The Seattle Times has put together a great budget graphic in the article, The Budget Breakdown Here are some great additional links in the Times article:
A look at the shortfall
Gregoire’s proposed budget
Where to cut?
State budgets over time
More information about the budget and its impact not only on education, but the job prospects for young people and workers in this region can be found at Katherine Long’s article, Trimming Higher Ed May Erode Job Opportunities
Larger college classes? Fewer teaching assistants? Freezes in faculty salaries?
At a time when the governor wants to cut basic health care, adding 100 students to a freshman lecture class at the University of Washington doesn’t sound like much of a state crisis.
For a different viewpoint, consider the situation faced by Brian Bershad, a former UW computer-science professor who is now the engineering site director for Google Seattle/Kirkland.

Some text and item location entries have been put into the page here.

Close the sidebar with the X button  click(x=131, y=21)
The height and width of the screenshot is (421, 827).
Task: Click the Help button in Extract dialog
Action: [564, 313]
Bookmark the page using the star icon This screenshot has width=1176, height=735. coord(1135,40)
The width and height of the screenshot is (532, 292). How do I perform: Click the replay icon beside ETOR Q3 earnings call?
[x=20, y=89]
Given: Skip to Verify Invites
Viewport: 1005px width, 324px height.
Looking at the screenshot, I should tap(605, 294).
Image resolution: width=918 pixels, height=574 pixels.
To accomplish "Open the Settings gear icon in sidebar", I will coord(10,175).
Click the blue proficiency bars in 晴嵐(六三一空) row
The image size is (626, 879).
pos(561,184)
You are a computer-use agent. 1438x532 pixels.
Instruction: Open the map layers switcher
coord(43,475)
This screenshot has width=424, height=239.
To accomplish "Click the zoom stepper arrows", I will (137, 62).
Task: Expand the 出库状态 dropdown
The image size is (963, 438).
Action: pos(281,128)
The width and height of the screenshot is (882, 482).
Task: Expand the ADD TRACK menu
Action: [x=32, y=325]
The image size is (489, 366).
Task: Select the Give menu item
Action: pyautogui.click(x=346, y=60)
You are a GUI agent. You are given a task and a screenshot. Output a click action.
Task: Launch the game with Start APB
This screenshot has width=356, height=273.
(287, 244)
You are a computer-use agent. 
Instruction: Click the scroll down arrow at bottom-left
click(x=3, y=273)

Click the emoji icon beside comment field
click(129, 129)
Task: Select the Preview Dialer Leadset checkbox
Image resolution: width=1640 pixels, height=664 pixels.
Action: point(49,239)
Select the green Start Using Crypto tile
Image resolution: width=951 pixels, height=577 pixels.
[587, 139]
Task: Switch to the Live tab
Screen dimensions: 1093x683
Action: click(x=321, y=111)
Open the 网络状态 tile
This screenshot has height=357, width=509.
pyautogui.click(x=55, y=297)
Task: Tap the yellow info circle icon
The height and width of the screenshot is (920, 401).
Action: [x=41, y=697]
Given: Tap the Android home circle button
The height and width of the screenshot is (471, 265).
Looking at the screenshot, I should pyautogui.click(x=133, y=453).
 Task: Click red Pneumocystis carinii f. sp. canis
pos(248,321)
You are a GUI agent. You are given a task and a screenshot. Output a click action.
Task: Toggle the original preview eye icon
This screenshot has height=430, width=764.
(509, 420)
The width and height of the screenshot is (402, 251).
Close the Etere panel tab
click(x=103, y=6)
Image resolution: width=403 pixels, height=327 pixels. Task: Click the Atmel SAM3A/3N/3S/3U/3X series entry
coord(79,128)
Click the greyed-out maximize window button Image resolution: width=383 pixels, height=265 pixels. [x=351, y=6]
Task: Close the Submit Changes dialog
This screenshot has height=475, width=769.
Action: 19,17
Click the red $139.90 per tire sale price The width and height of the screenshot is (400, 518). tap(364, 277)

He’d like to hire more UW computer-science engineers — a lot more.
“If the UW could produce 1,000 amazing engineers every year,” Bershad said, “we’d find a way to hire them.”
But the university’s computer-sciences program already turns away hundreds of smart kids who apply annually. Future budget cutbacks could mean turning away still more.
There’s little doubt that state cutbacks will translate into higher tuition at all of the state’s two- and four-year colleges and universities. Many fear the cuts will erode the quality of state schools, which can’t raise tuition fast enough to make up for lost money.
But Bershad and others say the reductions have another, hidden cost: They erase opportunities for Washington students, meaning local kids won’t receive the training they need to land a job at Google — or with a local startup that one day could become the Next Big Thing.
“We’re making a dangerous, and deadly serious, policy decision to think we can systematically defund higher education without consequences,” said state Rep. Reuven Carlyle, D-Seattle, vice chair of the House’s higher-education committee. “Higher education is the DNA and soul of an innovation economy.”
Yes, I know that the snake oil salesman from Mukilteo has through the phony promise of the “good life” for the few who can’t see beyond their noses and who may have a legitimate gripe about the inefficiencies which are inherent in most organizations, but who have chosen to cut off their nose to spite their face and chosen to starve the state of resources. Well, folks, this is the result.
This state needs leadership to prioritize what is important for support of families, support of education and what really will provide the basis for job creation and job growth. Of course, no one wants to pour $$$$$ down a rat hole. What this means is the state, like many other entities must change the way it does business. Still, the population has to pay for services that are essential to fund the “Paramount Duty” of the state and to provide a platform for growth. We must have leaders that don’t just sit back and wait for consensus to develop. We need leaders with a vision of what this state can and should be and who are willing to sell that vision. A bus tour of the state, maybe? We need leaders who are willing to as Harry Truman once said, take on the snake oil salesman and his minions and “give them hell.”
If you care about families and children, the more you know, the more effective advocate you are.